• **Work required**
Print each entry exactly, all the way through.

• **Data extracts**
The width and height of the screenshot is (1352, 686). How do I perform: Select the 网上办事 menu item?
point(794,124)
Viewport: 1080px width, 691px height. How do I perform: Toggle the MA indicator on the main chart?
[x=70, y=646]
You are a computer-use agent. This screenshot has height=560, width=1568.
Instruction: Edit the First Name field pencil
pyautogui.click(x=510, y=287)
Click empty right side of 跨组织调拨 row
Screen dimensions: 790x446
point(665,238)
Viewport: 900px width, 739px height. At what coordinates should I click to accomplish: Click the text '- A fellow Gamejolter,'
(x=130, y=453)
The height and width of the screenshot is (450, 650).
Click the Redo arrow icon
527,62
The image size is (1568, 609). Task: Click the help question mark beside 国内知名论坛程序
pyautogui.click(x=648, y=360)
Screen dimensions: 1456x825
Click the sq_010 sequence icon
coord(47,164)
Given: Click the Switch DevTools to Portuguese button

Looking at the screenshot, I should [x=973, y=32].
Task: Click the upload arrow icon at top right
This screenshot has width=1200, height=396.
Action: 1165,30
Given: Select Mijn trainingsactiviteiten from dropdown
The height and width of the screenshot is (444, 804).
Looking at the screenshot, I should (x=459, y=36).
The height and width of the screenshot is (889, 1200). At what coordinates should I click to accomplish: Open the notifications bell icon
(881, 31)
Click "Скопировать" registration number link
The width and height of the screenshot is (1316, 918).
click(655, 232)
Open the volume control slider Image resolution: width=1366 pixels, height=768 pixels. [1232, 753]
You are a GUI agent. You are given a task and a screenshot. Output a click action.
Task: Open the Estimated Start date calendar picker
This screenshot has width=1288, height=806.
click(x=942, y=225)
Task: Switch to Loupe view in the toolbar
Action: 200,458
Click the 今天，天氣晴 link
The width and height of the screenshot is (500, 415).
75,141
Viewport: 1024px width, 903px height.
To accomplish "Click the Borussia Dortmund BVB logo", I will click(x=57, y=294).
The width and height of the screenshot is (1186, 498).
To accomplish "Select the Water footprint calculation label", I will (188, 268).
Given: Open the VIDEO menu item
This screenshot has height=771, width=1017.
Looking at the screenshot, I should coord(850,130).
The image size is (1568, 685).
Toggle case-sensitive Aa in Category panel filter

• **Result of the task**
The width and height of the screenshot is (1352, 686). How do I perform: Select the 网上办事 menu item?
point(794,124)
Viewport: 1080px width, 691px height. How do I perform: Toggle the MA indicator on the main chart?
[x=70, y=646]
You are a computer-use agent. This screenshot has height=560, width=1568.
Instruction: Edit the First Name field pencil
pyautogui.click(x=510, y=287)
Click empty right side of 跨组织调拨 row
Screen dimensions: 790x446
point(665,238)
Viewport: 900px width, 739px height. At what coordinates should I click to accomplish: Click the text '- A fellow Gamejolter,'
(x=130, y=453)
The height and width of the screenshot is (450, 650).
Click the Redo arrow icon
527,62
The image size is (1568, 609). Task: Click the help question mark beside 国内知名论坛程序
pyautogui.click(x=648, y=360)
Screen dimensions: 1456x825
Click the sq_010 sequence icon
coord(47,164)
Given: Click the Switch DevTools to Portuguese button

Looking at the screenshot, I should [x=973, y=32].
Task: Click the upload arrow icon at top right
This screenshot has width=1200, height=396.
Action: 1165,30
Given: Select Mijn trainingsactiviteiten from dropdown
The height and width of the screenshot is (444, 804).
Looking at the screenshot, I should (x=459, y=36).
The height and width of the screenshot is (889, 1200). At what coordinates should I click to accomplish: Open the notifications bell icon
(881, 31)
Click "Скопировать" registration number link
The width and height of the screenshot is (1316, 918).
click(655, 232)
Open the volume control slider Image resolution: width=1366 pixels, height=768 pixels. [1232, 753]
You are a GUI agent. You are given a task and a screenshot. Output a click action.
Task: Open the Estimated Start date calendar picker
This screenshot has width=1288, height=806.
click(x=942, y=225)
Task: Switch to Loupe view in the toolbar
Action: 200,458
Click the 今天，天氣晴 link
The width and height of the screenshot is (500, 415).
75,141
Viewport: 1024px width, 903px height.
To accomplish "Click the Borussia Dortmund BVB logo", I will click(x=57, y=294).
The width and height of the screenshot is (1186, 498).
To accomplish "Select the Water footprint calculation label", I will (188, 268).
Given: Open the VIDEO menu item
This screenshot has height=771, width=1017.
Looking at the screenshot, I should coord(850,130).
The image size is (1568, 685).
Toggle case-sensitive Aa in Category panel filter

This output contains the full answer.